Fonte >>
C’è un barlume di speranza per il futuro: i leader mondiali hanno raggiunto un accordo per affrontare i cambiamenti climatici.
La COP28, Conferenza delle Parti sul clima delle Nazioni Unite, si è conclusa il 13 dicembre con un accordo che, sebbene susciti dibattiti, viene definito “storico”. Per la prima volta nella storia delle conferenze sul clima, le parole “combustibili fossili” (ossia petrolio, carbone e gas) sono state incluse nell’accordo finale approvato dai paesi partecipanti, insieme all’impegno a iniziare “la transizione” per eliminare gradualmente le principali fonti del riscaldamento globale.
Questo risultato rappresenta una vittoria per il multilateralismo e, in particolare, per la diplomazia europea.
L’obiettivo è quello di raggiungere zero emissioni entro il 2050.
I paesi partecipanti alla conferenza hanno sottoscritto l’accordo che chiede “l’abbandono dei combustibili fossili nei sistemi energetici, in modo equo, ordinato ed equo, accelerando l’azione in questo decennio critico, per raggiungere l’obiettivo zero emissioni entro il 2050, in linea con le indicazioni scientifiche”. Questo accordo, noto come Global Stocktake, prevede anche che i paesi adottino una serie di misure per triplicare l’uso delle energie rinnovabili e raddoppiare il tasso di miglioramento dell’efficienza energetica entro il 2030.
L’obiettivo di triplicare la capacità di energia rinnovabile nel mondo entro il 2030, un obiettivo approvato da 116 parti alla COP28, è ambizioso, anche se Cina, India e Russia hanno deciso di non aderire.
Oltre ai risultati concreti, è importante riflettere su ciò che possiamo imparare dalla più grande conferenza internazionale sul clima, che ha visto la partecipazione di 197 Paesi e dell’Unione Europea, con oltre 70.000 partecipanti accreditati.

Descrizione del compito >>
Prosegui il testo sulla COP28 dal punto in cui si interrompe. Le righe non hanno alcun ruolo in questo esercizio.

Dati riportati >>
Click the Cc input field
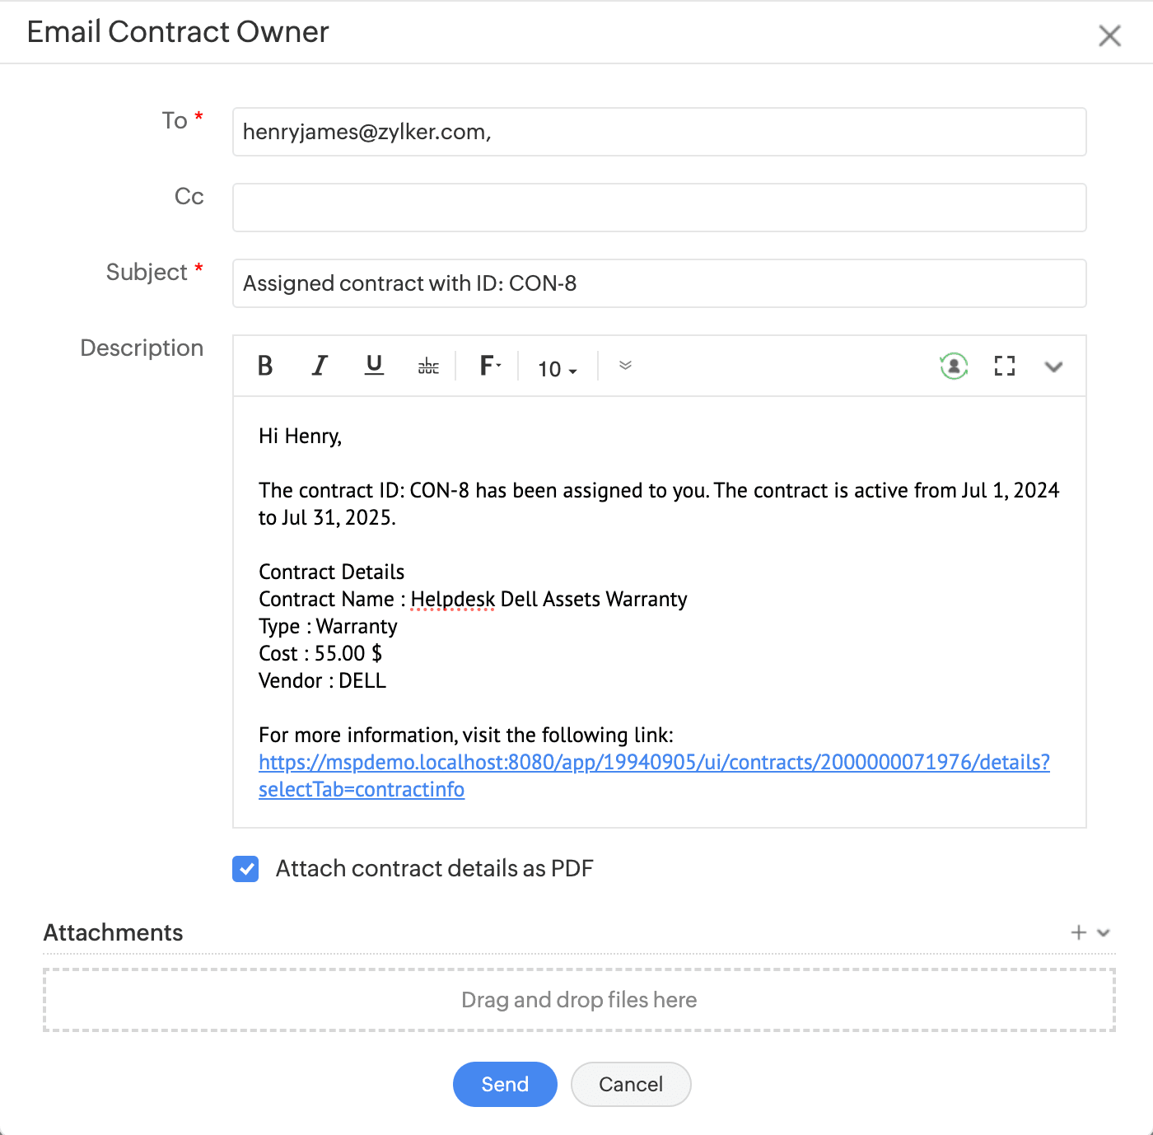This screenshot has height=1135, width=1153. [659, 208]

---

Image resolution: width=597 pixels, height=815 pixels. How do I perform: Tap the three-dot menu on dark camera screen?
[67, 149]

Esito del compito >>
Ecco alcuni dei punti salienti, delle cifre chiave e delle citazioni emerse dalla COP28:
Creazione del fondo “perdite e danni” fin dal primo giorno della conferenza. Questo fondo, negoziato già alla COP27, mira a sostenere i Paesi più vulnerabili di fronte ai disastri climatici e ha ricevuto promesse di finanziamento per un totale di 792 milioni di dollari da parte dei governi.
È stato confermato che il 2023 sarà l’anno più caldo mai registrato, con temperature previste a 1,40°C al di sopra della media preindustriale (1850-1900). Questa notizia è stata segnalata dai rapporti di scienziati europei di Copernicus e dall’Organizzazione meteorologica mondiale (OMM).
Gli impegni delle compagnie petrolifere per ridurre le emissioni di metano entro il 2030, annunciati il 2 dicembre a Dubai da 50 aziende petrolifere, sono stati giudicati insufficienti dal Segretario generale delle Nazioni Unite, António Guterres.
Una dichiarazione che coinvolge 134 Paesi sull’affrontare gli impatti climatici dell’industria agroalimentare, rappresentando 5,7 miliardi di persone, il 70% del cibo consumato e il 76% delle emissioni prodotte dal sistema alimentare globale. Tuttavia, la dichiarazione non contiene obiettivi quantificati e non menziona il settore del bestiame.
Il 2 dicembre, 22 Paesi, tra cui Francia, Paesi Bassi, Stati Uniti, Canada e Giappone, hanno firmato una dichiarazione che chiedeva di triplicare la capacità di produzione di energia nucleare tra il 2020 e il 2050, con l’obiettivo di ridurre la dipendenza da petrolio, gas e carbone.
60 Paesi si sono impegnati a ridurre le emissioni del settore della refrigerazione e del condizionamento dell’aria entro il 2050, dato che questo settore contribuisce al 7% delle emissioni globali di gas serra.
Il 6 dicembre, 35 Paesi, tra cui Paesi Bassi e Belgio, hanno deciso di riconoscere reciprocamente i certificati di idrogeno pulito, consentendo flussi transfrontalieri a lunga distanza di idrogeno a basse emissioni di carbonio prodotto con energie rinnovabili.
Nonostante le resistenze iniziali, è stato raggiunto un compromesso nella dichiarazione finale, che ora menziona la necessità di una “transizione dai combustibili fossili”. Questo è stato un passo significativo, considerando che i combustibili fossili sono responsabili dell’80% del riscaldamento globale.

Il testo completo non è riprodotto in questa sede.